**Assigned task A**
In the article on the FDA's graphic cigarette warnings, by what date will the FDA select the nine graphic and text warning statements?
**Assigned task B**
Write the next part of the article on the FDA's graphic cigarette warnings, picking up after its final sentence.

**Selected extract**
>>>>
In a bid to deal with the rising tobacco related death cases, the U.S. Food & Drug Administration has decided to print shocking graphics depicting the bad consequences of smoking. The graphics will show victims such as a miserable looking lung cancer patient, a dead body in a morgue, and a baby on a respirator (victims of passive smoking).
FDA officials say the graphics will appear on the cover of a cigarette packet and hopefully shock people and help them quit smoking. This is part of a new "comprehensive tobacco control strategy", officials informed. The graphics will be supported with strong statements such as "Smoking Will Kill You."

“FDA takes a crucial step toward reducing the tremendous toll of illness and death caused by tobacco use by proposing to dramatically change how cigarette packages and advertising look in this country. When the rule takes effect, the health consequences of smoking will be obvious every time someone picks up a pack of cigarettes,” U.S. Food and Drug Administration Commissioner Dr Margaret A. Hamburg said. "This is a concrete example of how FDA's new responsibilities for tobacco product regulation can benefit the public's health."

The FDA will select nine “graphic and text warning statements” that will be printed prominently on cigarette packets as well as advertisements by June 22, 2011. Cigarette packets with warning will start selling in U.S. market by Oct. 22, 2012.
<<<<
**Dataset content**
>>>>
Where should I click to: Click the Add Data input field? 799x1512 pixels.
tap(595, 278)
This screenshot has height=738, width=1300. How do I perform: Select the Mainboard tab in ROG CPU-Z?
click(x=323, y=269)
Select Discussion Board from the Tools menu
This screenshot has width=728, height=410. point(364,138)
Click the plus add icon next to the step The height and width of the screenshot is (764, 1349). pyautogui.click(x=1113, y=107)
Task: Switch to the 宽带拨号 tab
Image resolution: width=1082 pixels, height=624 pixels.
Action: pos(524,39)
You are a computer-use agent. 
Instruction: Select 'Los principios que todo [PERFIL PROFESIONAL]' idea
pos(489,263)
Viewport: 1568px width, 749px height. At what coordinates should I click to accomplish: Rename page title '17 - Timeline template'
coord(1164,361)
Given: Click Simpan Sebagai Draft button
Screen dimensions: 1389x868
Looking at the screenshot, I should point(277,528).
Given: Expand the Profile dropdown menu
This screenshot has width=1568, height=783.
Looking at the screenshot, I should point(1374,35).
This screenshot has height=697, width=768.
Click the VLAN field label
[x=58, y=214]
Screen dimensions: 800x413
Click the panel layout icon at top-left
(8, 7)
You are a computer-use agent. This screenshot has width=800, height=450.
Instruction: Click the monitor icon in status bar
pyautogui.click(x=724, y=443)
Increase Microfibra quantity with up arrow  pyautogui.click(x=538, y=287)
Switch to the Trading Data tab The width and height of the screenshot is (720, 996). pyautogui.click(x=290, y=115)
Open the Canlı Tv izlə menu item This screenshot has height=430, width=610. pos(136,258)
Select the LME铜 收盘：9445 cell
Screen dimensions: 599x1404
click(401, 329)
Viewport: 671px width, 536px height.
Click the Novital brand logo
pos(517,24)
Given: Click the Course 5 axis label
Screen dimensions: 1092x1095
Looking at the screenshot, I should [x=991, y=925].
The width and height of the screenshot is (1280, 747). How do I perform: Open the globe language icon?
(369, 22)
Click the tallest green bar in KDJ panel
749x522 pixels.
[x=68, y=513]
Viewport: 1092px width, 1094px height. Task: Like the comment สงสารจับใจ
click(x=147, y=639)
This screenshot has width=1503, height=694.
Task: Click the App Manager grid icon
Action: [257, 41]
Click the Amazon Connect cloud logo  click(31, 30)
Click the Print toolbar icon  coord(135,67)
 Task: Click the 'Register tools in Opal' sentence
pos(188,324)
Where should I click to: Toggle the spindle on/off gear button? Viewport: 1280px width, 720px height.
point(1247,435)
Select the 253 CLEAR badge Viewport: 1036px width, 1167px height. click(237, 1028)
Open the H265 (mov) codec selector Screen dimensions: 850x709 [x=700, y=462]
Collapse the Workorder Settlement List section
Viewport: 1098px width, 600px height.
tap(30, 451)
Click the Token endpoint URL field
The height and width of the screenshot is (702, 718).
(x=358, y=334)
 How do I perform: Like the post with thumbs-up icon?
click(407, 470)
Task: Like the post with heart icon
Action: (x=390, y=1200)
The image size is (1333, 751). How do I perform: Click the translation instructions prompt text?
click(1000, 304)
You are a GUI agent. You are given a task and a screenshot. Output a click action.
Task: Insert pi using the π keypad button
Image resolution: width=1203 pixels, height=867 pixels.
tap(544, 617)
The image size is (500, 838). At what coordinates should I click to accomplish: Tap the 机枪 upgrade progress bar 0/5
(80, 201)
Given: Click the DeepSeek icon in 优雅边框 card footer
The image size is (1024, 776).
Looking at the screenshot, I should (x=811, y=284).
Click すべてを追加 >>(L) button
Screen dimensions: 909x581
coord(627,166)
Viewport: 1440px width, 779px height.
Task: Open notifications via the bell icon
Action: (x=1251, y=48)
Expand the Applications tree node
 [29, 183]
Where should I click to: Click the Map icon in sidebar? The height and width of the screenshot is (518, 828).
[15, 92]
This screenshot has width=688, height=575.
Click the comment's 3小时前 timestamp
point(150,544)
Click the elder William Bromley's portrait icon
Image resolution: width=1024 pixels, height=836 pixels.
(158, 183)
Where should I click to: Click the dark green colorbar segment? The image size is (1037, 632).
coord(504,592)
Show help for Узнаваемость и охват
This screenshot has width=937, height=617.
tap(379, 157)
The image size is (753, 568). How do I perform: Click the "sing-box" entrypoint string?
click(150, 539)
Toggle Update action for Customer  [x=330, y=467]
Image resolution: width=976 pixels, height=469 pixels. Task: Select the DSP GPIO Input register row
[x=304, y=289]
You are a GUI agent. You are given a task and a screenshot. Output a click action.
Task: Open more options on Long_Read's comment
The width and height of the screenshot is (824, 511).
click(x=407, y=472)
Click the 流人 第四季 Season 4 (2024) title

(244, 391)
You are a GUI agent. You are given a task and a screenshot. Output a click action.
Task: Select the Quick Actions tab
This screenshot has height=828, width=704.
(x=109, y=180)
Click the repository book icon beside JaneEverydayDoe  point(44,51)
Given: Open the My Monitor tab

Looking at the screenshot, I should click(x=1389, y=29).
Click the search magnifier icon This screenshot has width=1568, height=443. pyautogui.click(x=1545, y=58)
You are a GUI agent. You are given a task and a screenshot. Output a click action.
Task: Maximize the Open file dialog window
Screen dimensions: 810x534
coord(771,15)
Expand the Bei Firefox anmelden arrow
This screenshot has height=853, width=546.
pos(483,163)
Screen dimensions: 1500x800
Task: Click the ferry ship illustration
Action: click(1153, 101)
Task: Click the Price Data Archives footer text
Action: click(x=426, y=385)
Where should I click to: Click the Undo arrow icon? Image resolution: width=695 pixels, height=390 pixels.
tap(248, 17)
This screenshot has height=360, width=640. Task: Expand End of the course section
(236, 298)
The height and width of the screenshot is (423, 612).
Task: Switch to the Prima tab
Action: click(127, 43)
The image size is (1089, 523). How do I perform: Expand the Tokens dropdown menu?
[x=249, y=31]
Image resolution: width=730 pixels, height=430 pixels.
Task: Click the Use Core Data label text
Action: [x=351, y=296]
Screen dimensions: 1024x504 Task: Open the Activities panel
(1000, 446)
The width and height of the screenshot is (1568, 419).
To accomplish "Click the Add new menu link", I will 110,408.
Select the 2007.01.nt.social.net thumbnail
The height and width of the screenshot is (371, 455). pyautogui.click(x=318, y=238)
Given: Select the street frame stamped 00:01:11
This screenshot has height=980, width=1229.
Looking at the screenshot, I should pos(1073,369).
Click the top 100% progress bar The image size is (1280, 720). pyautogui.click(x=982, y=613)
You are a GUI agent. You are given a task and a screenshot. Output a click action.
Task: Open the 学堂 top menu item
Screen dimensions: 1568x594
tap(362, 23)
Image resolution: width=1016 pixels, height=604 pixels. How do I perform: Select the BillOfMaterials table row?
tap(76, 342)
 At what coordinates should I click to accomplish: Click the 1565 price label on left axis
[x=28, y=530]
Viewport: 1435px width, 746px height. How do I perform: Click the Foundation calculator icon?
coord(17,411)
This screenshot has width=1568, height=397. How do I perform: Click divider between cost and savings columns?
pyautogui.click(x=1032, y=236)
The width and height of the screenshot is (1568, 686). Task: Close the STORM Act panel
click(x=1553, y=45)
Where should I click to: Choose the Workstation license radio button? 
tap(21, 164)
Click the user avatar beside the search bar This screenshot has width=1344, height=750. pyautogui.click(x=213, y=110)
<<<<
**Task answer A**
June 22, 2011.

**Task answer B**
"We want people to look on the side of cigarette packages and notice that cigarettes cause heart disease, lung cancer, emphysema, COPD [chronic obstructive pulmonary disease] and a host of other problems. We also want them to know that light smoking is not acceptable. Even one to three cigarettes a day triple the risk of heart disease," Dr Len Horovitz, a pulmonary specialist at Lenox Hill Hospital in New York City, said.

Tobacco is the leading cause of premature and preventable death in the U.S. claiming 1200 lives every day.

Applauding this move Nancy Brown, CEO of the American Heart Association said "With today's publication of the Food and Drug Administration's proposed rule to modify required warning labels on cigarette packages and advertisements, we hope more Americans will resist the temptations of tobacco use and participate in evidence-based smoking cessation programs that include counseling and pharmacotherapy.”

The countries which have already adopted similar strategies to fight tobacco related deaths over the last decade are countries such as Canada, India, Australia, Chile, Brazil, Iran and Singapore.